Sudden Cardiac Arrest (SCA) is a life-threatening condition that must be treated within minutes if the victim is to survive. The only therapy which can treat the life-threatening arrhythmia that occur during SCA is defibrillation; the earlier the better. Various studies have determined that for every minute defibrillation is delayed survival falls rapidly. In one study it was determined that this fall in survival was around 7 to 10% while the British Heart Foundation (BHF) have concluded that the fall in survival percentage is 14%.
Defibrillation for the SCA victim needs to be part of the 'pattern of care'; a well-establish process - the Chain of Survival - assists the rescuer in giving the victim the best chance of survival; call for help, early CPR, early defibrillation and advanced life support.
Automated External Defibrillators (AEDS) are designed specifically to enable non-medical rescuers to treat SCA victims as they are safe, easy to use and effective.
There are, however, a number of myths and mis-information around the whole issue of SCA and the use of an AED.
Lay persons are often confused between a heart attack and a sudden cardiac arrest. These are two separate medical conditions and although the first can lead to the second, an AED is designed to treat the unresponsive, not breathing victim the indications for SCA and the use of an AED.
Clinically, defibrillation does not 'jump' start the heart. Delivery of a biphasic electrical current depolarises the heart cells allowing the organ's natural 'pacemaker cells' to re-start and the heart to return to normal electrical activity or sinus rhythm. During SCA the heart is exhibiting ventricular fibrillation (VF) ; a chaotic discharge of electrical current that prevents oxygenated blood from circulating or pulseless ventricular tachycardia (VT) which while more regular is still too fast to again allow the effective circulation of blood thus denying the brain of oxygen.
People often ask about the 'danger' of rescuers or bystanders receiving a shock if they are touching the victim of SCA during defibrillation. While we have adopted the historical warning 'stand clear' from the use of manual defibrillators, studies show that current leakage from a defibrillation device using adhesive pads is actually minimal. The majority of current delivered being discharged into the chest and heart. The actual amount of current leakage recorded in one study measured this as well below 2,500 microamps, the international standard relating to this threshold. To put this into layman's terms this equates to the current from a standard nine volt battery.

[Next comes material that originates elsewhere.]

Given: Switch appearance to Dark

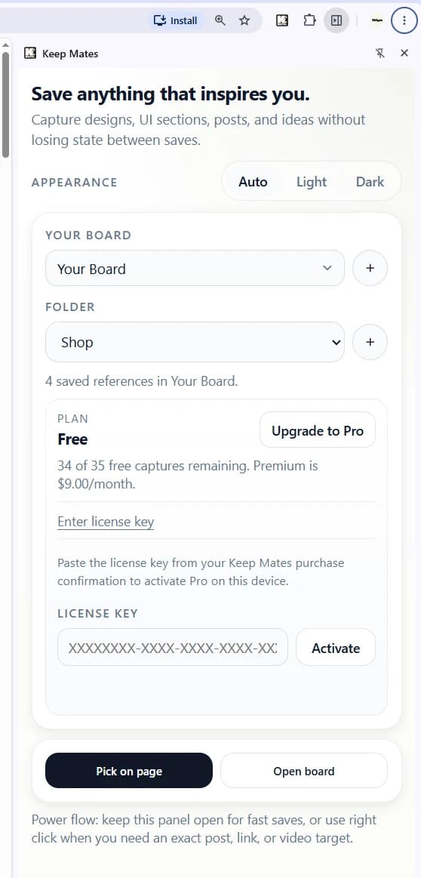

The European Resuscitation Council (ERC) Guidelines (2010) describes 29 instances of death or harm from a manual defibrillator, however this is a different type of device, produced for professional rescuers, utilising metal paddles (although some are available with adhesive defibrillation pads.
All in all, AEDs are safe, effective and easy to use so why would you not want to place these in your workplace or public area?